**Task instructions**
Every line from the one with "Given: Click the" through the final line of the data below goes in the answer, copied exactly. Pictures do not.

[Data items]
-*-
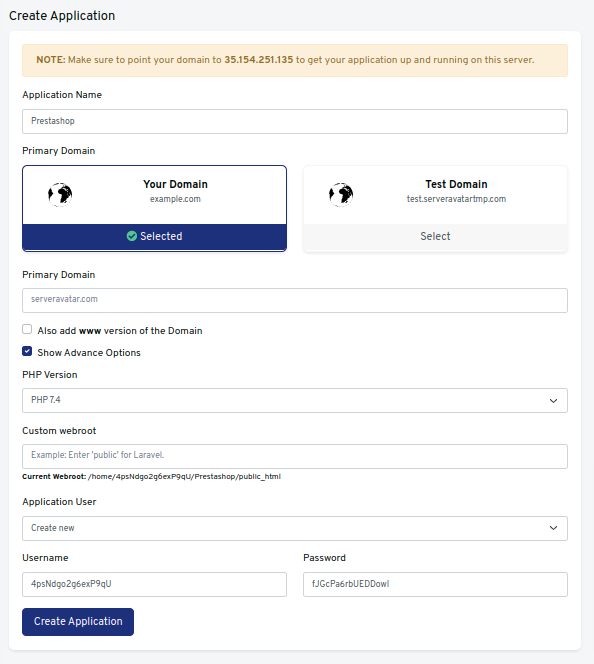The height and width of the screenshot is (664, 594).
Task: Click the IP address 35.154.251.135 in note
Action: 259,60

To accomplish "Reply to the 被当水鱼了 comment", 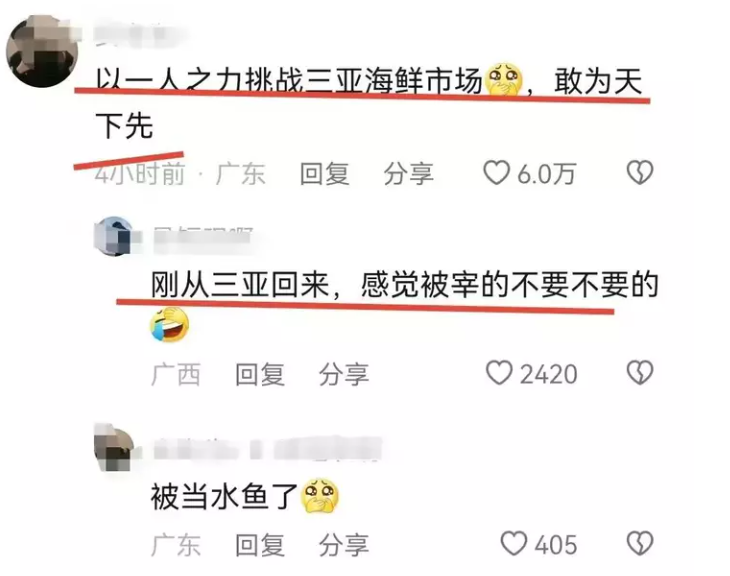I will pos(260,545).
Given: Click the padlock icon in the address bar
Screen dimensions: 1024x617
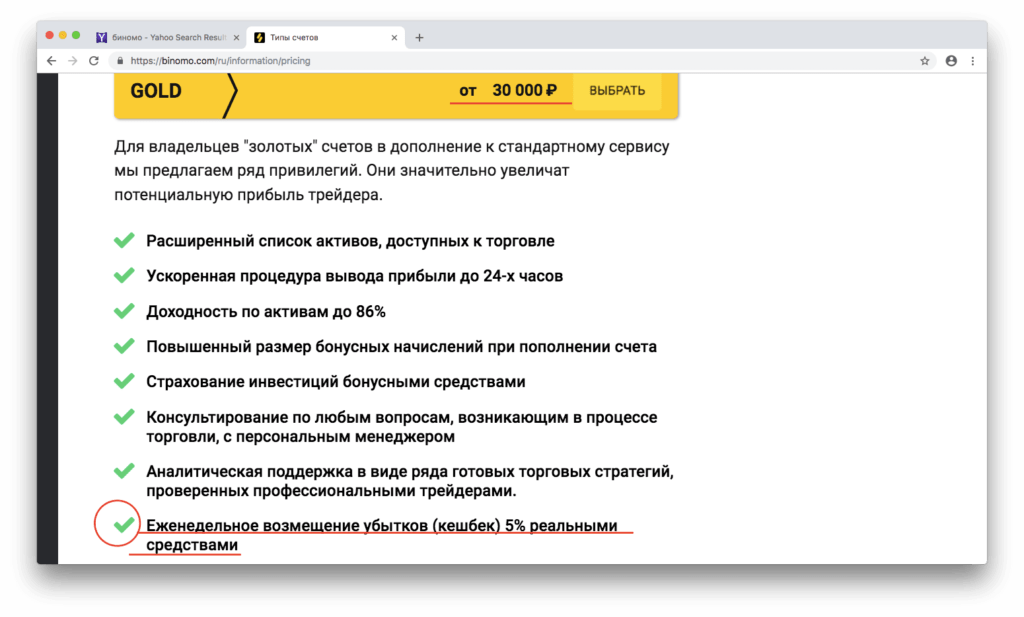Looking at the screenshot, I should [119, 60].
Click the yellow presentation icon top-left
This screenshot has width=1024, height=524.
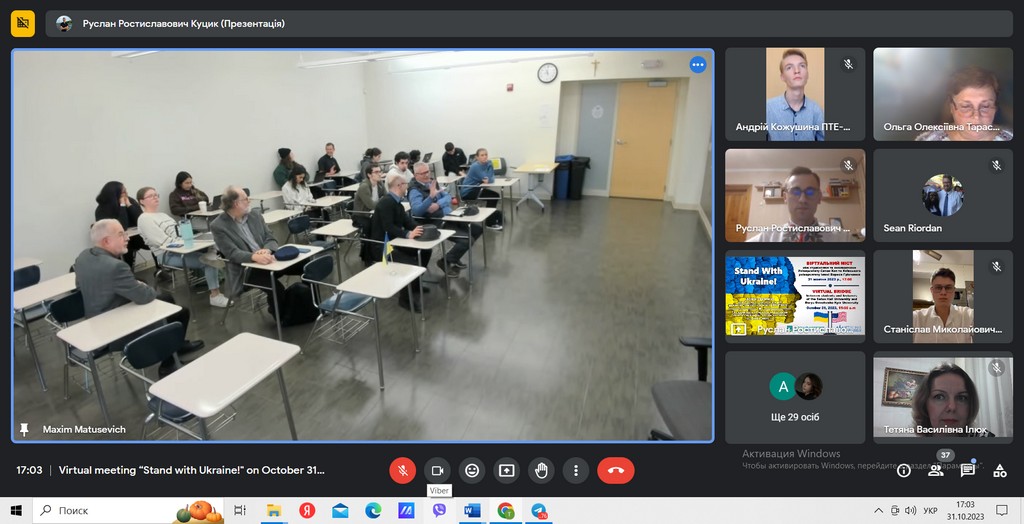(x=22, y=23)
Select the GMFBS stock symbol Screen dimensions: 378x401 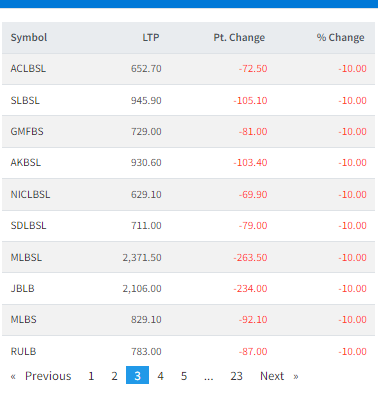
-*-
**Answer to the problem**
Given: Click the padlock icon in the address bar
Screen dimensions: 1024x617
Looking at the screenshot, I should [119, 60].
Click the yellow presentation icon top-left
This screenshot has width=1024, height=524.
(x=22, y=23)
Select the GMFBS stock symbol Screen dimensions: 378x401 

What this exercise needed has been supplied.